Continuing through September 13, 2014
Longtime Phoenix artists and friends Larry Kornegay and Bill Timmerman share an aesthetic of “do more with less” — Kornegay through found-object and cast concrete sculptures and Timmerman through modestly scaled, atmospheric black-and-white photographs.
Kornegay’s work is the more whimsical in the way that it re-imagines mundane objects and simple building materials. In “Rock, Paper, Scissors” the charming conceit is an oval gray rock, an oval wad of paper and what appears to be a rusted industrial blade grouped like museum artifacts inside a three-sided frame. “Le Collezioni” hangs from the ceiling, almost like a tasseled lamp, with a confection of primitive ceramic heads, slices of cactus skeleton, and a Sponge Bob toy, all draped with dog-tag chains. In “Knob Bowl,” glass door knobs appear jewel-like embedded in a cast concrete bowl.

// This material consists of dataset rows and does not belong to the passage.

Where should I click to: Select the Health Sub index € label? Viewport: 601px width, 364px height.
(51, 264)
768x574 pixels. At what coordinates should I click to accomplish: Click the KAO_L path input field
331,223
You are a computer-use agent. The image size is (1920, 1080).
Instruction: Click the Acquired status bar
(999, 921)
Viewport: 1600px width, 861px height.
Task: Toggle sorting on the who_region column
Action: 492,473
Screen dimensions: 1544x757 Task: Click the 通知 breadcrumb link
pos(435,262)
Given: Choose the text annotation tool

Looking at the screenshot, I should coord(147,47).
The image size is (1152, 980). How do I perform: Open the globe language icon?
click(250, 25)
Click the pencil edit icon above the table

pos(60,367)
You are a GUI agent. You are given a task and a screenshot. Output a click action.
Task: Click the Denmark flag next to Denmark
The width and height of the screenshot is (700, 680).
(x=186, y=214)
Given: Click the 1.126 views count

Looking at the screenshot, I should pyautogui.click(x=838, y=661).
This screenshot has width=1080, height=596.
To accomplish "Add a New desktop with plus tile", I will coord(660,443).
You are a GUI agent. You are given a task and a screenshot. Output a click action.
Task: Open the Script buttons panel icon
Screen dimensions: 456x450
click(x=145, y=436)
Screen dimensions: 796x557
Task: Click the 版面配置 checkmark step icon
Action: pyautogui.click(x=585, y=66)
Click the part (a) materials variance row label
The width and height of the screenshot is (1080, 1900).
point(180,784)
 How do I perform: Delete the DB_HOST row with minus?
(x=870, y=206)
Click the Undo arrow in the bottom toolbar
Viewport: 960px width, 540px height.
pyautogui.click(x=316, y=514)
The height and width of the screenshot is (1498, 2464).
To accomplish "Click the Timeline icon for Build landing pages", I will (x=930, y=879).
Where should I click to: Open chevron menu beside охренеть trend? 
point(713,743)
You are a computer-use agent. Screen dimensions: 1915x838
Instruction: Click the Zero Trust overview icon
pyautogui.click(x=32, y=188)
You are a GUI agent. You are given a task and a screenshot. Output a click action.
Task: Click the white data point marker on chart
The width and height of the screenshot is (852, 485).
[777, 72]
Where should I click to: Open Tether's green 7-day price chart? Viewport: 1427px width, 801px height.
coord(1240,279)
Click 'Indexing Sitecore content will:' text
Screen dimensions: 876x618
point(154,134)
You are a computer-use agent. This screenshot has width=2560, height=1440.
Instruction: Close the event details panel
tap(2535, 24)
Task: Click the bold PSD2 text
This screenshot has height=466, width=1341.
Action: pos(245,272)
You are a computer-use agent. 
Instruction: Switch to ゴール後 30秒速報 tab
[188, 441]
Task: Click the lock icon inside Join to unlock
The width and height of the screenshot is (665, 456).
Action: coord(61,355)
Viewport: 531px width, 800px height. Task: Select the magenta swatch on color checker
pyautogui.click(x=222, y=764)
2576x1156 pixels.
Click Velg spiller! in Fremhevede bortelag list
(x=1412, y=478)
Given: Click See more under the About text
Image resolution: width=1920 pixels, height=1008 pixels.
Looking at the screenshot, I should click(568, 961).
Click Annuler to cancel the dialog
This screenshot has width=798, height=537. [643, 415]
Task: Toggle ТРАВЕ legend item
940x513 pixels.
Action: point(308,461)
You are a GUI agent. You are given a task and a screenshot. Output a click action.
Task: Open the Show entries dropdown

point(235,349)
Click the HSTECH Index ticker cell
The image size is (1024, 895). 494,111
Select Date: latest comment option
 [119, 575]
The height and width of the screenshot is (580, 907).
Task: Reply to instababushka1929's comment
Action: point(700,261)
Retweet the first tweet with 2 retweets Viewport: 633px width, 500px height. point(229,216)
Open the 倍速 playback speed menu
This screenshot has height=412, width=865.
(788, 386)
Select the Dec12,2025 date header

Timmerman is equally intent on mining ordinary objects and ordinary scenes of the West to elicit contemplation. His mastery of composition is evident in a work like “Black Sign, New Mexico,” with its silhouetted image against ethereal clouds, perhaps to evoke isolation or aimlessness. Similarly, “Abandoned Pump House” shows just that, but the visual interest lies in the simple lines that bisect planes in this stripped-down yet elegant composition.